START RECORDS FOR THE TASK

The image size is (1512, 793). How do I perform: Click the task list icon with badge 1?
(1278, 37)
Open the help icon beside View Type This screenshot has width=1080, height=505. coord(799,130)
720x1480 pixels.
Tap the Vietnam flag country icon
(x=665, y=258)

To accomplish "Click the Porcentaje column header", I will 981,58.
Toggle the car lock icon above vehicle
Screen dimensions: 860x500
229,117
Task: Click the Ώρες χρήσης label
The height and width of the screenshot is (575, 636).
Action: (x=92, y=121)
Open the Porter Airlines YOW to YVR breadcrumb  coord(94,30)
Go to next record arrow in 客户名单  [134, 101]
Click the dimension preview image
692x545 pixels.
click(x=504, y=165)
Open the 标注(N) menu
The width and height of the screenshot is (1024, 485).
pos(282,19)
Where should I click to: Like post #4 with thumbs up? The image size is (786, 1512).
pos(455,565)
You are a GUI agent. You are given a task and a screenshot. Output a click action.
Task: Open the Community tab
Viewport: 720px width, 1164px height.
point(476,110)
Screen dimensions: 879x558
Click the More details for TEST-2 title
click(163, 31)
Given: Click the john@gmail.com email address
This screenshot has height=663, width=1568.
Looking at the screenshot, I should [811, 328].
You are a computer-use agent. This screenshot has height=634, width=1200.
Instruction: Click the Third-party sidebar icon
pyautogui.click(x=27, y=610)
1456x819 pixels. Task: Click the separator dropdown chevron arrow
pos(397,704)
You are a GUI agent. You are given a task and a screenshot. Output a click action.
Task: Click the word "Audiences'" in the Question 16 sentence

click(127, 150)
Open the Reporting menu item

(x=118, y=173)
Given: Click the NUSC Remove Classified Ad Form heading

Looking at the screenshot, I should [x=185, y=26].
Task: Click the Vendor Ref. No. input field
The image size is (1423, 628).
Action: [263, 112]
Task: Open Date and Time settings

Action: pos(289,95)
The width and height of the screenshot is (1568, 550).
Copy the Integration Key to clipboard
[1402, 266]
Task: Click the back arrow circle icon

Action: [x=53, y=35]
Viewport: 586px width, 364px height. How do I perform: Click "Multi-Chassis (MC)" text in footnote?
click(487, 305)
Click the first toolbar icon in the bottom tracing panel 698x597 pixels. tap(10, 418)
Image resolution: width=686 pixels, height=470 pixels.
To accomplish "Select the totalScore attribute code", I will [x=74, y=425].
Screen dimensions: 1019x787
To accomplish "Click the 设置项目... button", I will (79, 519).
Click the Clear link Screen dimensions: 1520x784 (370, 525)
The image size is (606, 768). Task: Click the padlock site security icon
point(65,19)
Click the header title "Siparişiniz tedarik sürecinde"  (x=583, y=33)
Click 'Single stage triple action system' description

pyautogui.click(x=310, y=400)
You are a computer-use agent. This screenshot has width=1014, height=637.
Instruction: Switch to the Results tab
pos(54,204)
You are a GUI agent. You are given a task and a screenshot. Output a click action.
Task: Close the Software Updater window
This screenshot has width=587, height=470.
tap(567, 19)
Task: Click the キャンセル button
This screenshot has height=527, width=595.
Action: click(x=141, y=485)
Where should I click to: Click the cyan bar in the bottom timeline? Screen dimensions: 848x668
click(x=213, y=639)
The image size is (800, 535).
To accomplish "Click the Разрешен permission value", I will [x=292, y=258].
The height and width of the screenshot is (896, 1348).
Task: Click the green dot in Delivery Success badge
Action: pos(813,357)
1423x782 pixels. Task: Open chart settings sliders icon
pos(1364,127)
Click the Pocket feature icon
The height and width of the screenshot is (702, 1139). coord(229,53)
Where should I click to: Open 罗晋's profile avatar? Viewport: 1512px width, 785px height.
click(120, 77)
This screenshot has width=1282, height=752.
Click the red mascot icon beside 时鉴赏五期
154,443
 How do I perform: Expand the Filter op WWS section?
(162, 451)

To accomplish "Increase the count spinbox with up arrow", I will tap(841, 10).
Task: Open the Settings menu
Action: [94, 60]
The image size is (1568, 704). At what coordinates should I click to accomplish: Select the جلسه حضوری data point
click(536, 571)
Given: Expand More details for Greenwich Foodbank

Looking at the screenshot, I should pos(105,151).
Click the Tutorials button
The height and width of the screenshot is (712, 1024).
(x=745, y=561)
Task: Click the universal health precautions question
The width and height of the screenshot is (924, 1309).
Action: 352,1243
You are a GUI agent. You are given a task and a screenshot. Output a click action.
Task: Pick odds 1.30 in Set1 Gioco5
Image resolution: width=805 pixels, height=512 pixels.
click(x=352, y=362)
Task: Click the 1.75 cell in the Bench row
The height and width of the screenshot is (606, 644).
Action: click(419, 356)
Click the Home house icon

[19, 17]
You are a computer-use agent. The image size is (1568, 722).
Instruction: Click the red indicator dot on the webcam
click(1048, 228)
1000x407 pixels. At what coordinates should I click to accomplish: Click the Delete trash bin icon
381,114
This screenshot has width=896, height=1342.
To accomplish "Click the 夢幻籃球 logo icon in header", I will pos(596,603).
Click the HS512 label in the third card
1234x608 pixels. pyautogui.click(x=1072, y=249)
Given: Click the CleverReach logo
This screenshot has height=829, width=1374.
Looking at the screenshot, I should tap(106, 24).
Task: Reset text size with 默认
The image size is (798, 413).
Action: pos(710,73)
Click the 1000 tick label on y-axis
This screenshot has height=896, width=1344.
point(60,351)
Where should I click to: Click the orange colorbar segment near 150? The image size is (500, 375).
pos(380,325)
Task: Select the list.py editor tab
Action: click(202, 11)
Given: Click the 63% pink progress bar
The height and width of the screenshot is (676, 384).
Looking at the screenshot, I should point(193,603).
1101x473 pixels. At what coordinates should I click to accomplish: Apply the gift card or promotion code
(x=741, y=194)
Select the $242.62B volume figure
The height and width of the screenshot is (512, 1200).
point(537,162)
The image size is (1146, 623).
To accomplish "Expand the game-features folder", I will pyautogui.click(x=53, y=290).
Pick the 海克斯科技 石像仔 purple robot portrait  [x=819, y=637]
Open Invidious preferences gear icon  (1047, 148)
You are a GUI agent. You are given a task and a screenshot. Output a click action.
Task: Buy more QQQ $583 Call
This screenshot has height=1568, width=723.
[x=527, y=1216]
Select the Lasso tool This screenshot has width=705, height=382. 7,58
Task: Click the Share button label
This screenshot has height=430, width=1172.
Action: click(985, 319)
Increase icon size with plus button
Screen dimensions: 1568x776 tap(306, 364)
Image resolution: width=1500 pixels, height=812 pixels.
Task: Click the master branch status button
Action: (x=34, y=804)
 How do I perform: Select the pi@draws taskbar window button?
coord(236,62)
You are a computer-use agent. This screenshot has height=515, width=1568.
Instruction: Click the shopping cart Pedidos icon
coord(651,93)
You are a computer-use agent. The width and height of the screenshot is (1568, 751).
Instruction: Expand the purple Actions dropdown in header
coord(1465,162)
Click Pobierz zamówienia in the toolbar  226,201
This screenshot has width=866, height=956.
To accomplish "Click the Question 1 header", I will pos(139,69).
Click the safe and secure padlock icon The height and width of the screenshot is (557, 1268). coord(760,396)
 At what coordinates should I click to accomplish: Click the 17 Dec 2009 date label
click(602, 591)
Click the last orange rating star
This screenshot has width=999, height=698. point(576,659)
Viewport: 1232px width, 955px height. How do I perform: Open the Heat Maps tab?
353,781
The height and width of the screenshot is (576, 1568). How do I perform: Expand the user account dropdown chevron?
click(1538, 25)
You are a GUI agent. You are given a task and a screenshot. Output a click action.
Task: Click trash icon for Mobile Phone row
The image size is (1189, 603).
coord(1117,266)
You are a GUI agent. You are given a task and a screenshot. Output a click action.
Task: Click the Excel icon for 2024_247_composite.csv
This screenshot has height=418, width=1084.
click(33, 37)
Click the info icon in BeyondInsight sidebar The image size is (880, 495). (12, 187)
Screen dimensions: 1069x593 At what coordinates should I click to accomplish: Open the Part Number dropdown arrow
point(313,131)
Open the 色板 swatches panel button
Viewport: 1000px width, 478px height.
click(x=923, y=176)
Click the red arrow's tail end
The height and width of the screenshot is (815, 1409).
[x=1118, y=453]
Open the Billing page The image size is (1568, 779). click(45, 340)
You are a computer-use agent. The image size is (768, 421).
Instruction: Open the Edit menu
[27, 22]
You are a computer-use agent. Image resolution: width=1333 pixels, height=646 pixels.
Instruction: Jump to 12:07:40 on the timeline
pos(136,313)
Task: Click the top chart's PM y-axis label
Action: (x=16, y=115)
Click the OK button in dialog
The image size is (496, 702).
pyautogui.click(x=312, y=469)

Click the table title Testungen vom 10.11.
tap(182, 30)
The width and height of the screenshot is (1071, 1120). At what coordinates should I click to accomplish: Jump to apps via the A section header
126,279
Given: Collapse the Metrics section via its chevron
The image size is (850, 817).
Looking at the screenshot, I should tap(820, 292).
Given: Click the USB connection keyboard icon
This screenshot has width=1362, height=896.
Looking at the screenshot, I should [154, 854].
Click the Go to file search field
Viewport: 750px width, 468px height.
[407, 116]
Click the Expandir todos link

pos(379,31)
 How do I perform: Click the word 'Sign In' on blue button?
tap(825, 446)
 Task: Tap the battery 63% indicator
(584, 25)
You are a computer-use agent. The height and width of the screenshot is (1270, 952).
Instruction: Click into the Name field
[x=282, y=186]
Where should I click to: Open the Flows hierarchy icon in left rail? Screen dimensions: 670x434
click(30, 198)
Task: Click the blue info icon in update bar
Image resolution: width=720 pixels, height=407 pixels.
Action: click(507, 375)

END RECORDS FOR THE TASK

▸ PROBLEM
Up to and including the line with "Open the Porter", restate the records above word for word from the very first line.

▸ RESPONSE AREA
The image size is (1512, 793). How do I perform: Click the task list icon with badge 1?
(1278, 37)
Open the help icon beside View Type This screenshot has width=1080, height=505. coord(799,130)
720x1480 pixels.
Tap the Vietnam flag country icon
(x=665, y=258)

To accomplish "Click the Porcentaje column header", I will 981,58.
Toggle the car lock icon above vehicle
Screen dimensions: 860x500
229,117
Task: Click the Ώρες χρήσης label
The height and width of the screenshot is (575, 636).
Action: (x=92, y=121)
Open the Porter Airlines YOW to YVR breadcrumb  coord(94,30)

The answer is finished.